As we already know, this iatrogenic policy is associated with an increase in preventable maternal deaths and serious, long-term morbidities. These include secondary infertility and complications for both mothers and babies in subsequent pregnancies.

The historical, economic and cultural reasons for this are the topic of Dr. Klein’s excellent book.

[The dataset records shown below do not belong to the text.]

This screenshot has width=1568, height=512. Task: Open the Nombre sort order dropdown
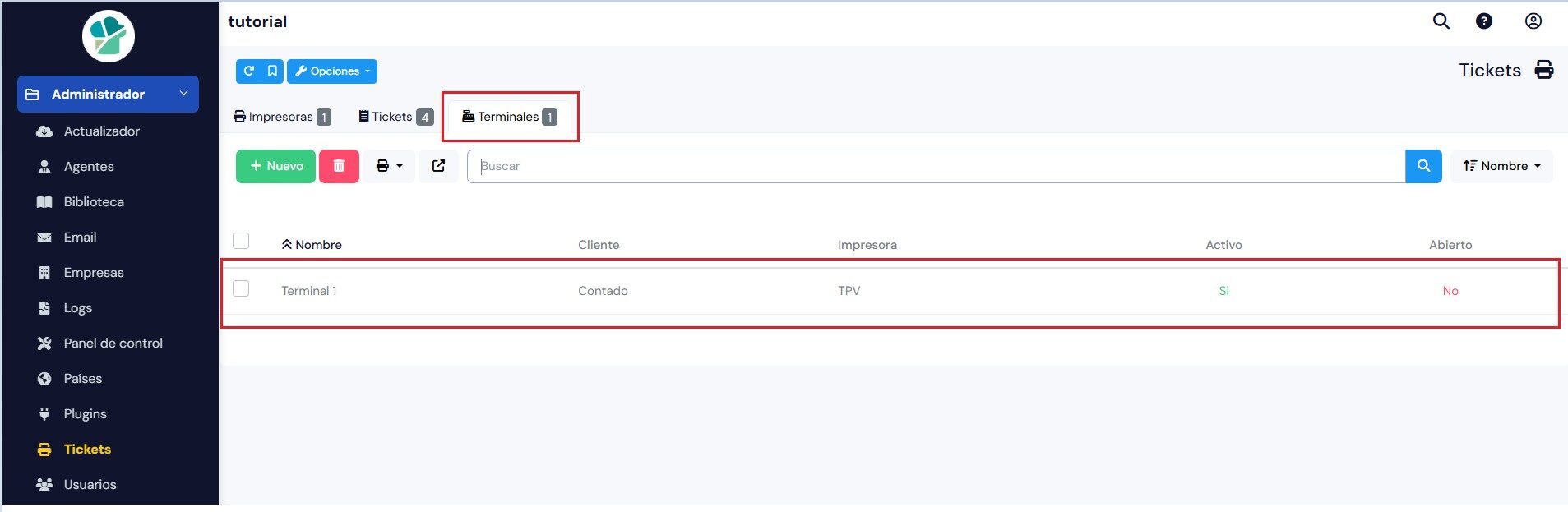1501,166
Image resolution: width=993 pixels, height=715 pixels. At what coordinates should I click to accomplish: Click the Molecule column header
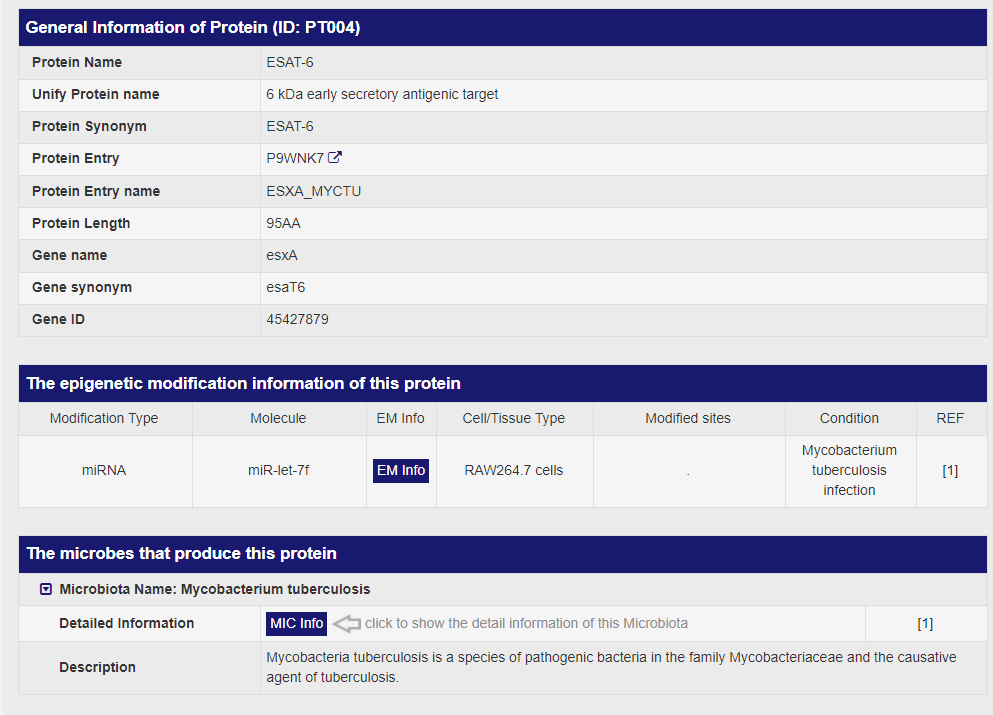tap(278, 418)
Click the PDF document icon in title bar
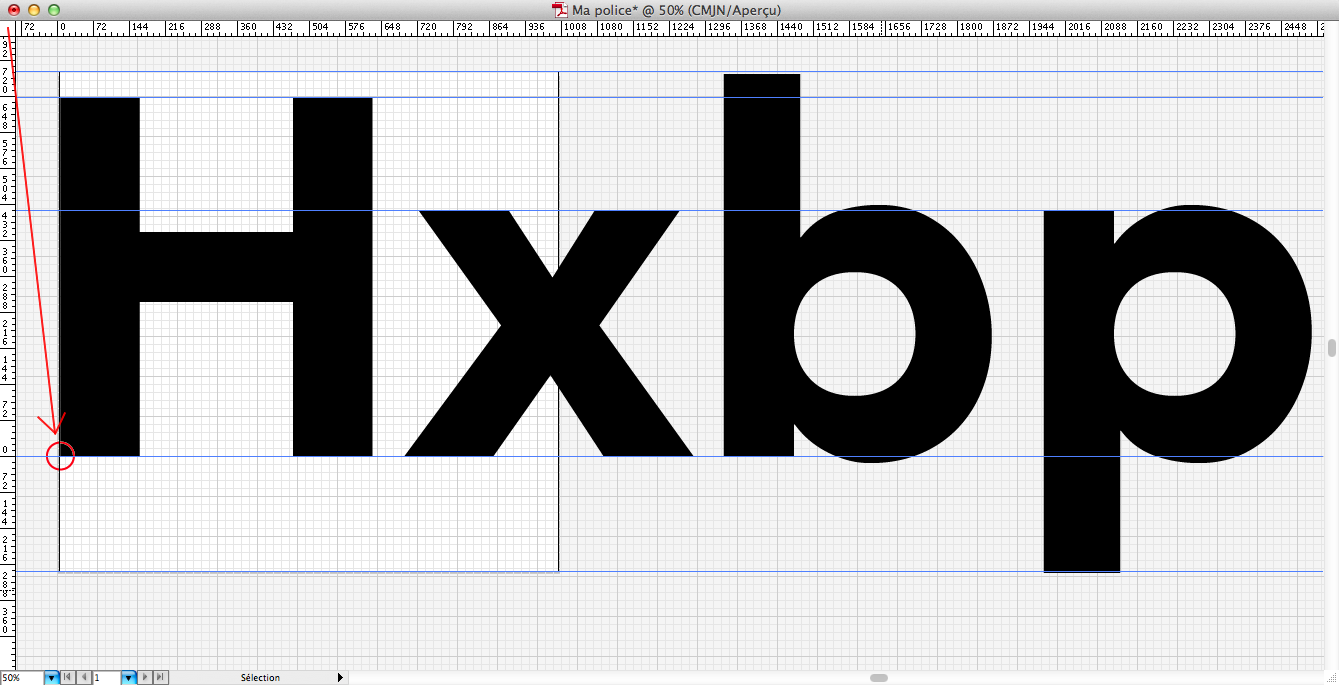The image size is (1339, 685). [x=560, y=9]
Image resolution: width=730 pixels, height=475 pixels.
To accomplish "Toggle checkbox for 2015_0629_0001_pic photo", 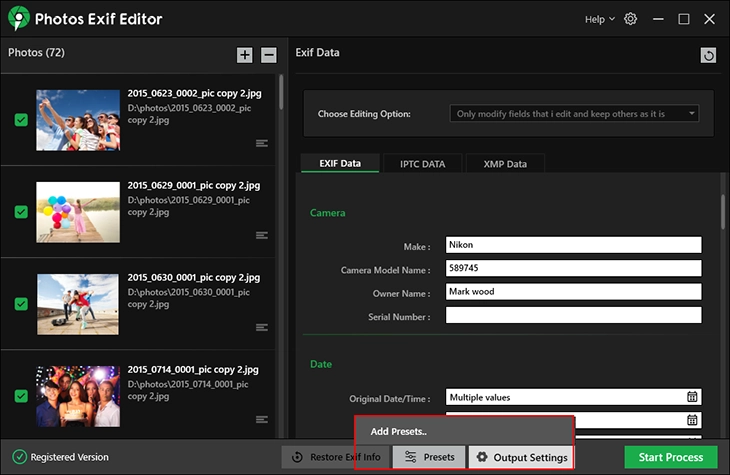I will (x=21, y=212).
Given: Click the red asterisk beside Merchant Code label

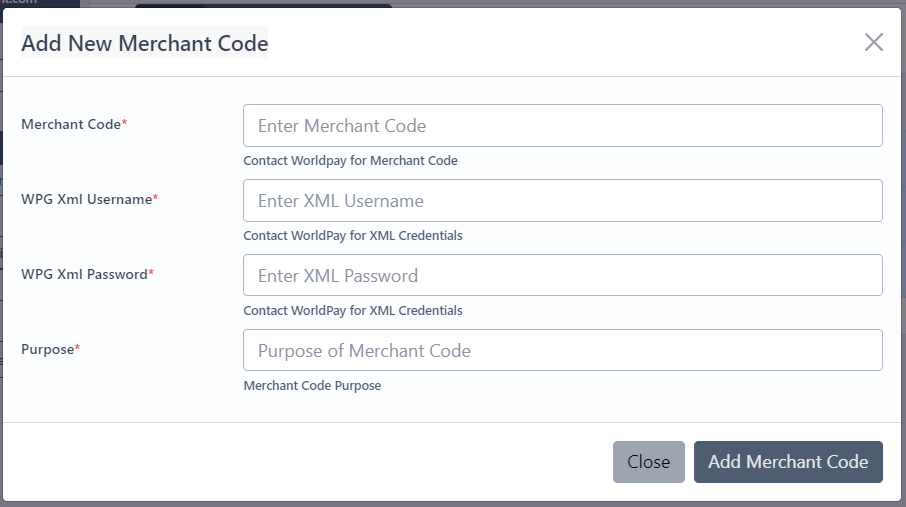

Below are the show-stopping notes for Dr. Klein’s oral presentation at Stanford Grand Rounds:

In a moment of despair
over the loss of maternity skills,
I created “Michael’s Birth Dystopia”.

Notes for “Michael’s Dystocia or the future is now, or Margaret Atwood was right in “A Handmaid’s Tale”

1.

  • If she is too small, cxion her
  • if she is too big, cxion her
  • if she is too late, cxion her
  • if she is too early, cxion her

2.

  • If she is breech, cxion her
  • If she has twins, cxion her
  • If you think her baby is too big, csion her
  • If the induction you did for no good reason fails, cxion her

3.

  • If you do not have a nurse to look after her, cxion her
  • If you are too busy, cxion her
  • If the unnecessary or too early epidural stops her labor or gives her a malposition (OP/OT) due to the deflexed head that you caused, cxion her

4.

  • If she is not in labor, but you think she is, cxion her
  • {{ Doula contribution to be made her}}
  • If she has a uterine scar, cxion her
  • If her risk-score is too high, cxion her
  • if she is afraid, cxion her {{doula role here}}

5.

  • If she has or is worried about urinary incontinence, cxion her
  • If she is worried about sexual dysfunction, cxion her
  • If her husband is worried about HIS sexual functioning, cxion her

6.

  • For those remaining irresponsible women who insist on a vaginal birth, they are really guilty of child and pelvic floor abuse, but if they insist, they will need a consult before “attempting” a “trial” of vaginal birth . .  . .

7.

  • Or if they really insist on a vaginal birth, who will look after them?
  • Midwives and a few screwy family docs — both working closely with a few dedicated but very strange doulas.

8.

  • Since vaginal birth will become obsolete, then the specialty of OB/GYN will become Gynecology only, and cesarean will be part of that skill set.

9.

  • But who would want to be an obstetrician if there were no decision to be made and he/she would simply be a Cesarean technician?

10.

  • But wait, the US Army has successfully trained medical technicians to do Cesareans (Faith’s addition “midwives working Ethiopia or other 3rd world countries”). If all that is required is to know how to do a cxion, then why not technicians?

11.

  • In the future, everyone can have a cesarean and large surgi-centers can be established where all women will come for their Cesarean.

12.

  • Rural maternity care will of course disappear, as well it should. And shortly after that, so will family doctors providing maternity care, then midwives, then doulas.

13.

  • The few remaining pregnant women who insist on doing it their way will join the back-to-the-landers, the end-of-the-worlders, and some throwbacks to the 60s and all will retreat deep into the wilderness to continue to practice their arcane belief {in normal childbirth for healthy women with low- and moderate-risk pregnancies}.

END

  • Sound like science fiction? The raving of a Don Quixote nearing the end of his career?  Read Margaret Atwood and look around you.

As a family practitioner, pediatrician, advocate, professor and researcher Dr. Klein played a vital role in placing maternity care at the heart of family medicine in , addressing the harmful effects of widespread medical interventions, pushed for the adoption of family-friendly birth practices, the re-introduction of midwifery, the promotion of doulas in birth and the elimination of routine intrusive interventions such as episiotomy.  An influential mentor to many, his approaches are now widely adopted in maternity care.

He was appointed as a Member of the Order of Canada in recognition of his extraordinary contributions in these fields.


 

Hope to see all you CALM members at the Stanford Grand Rounds, if for no other reason than to watch Dr. Maurice Druzin’s face after Dr. Klein’s revolutionary presentation.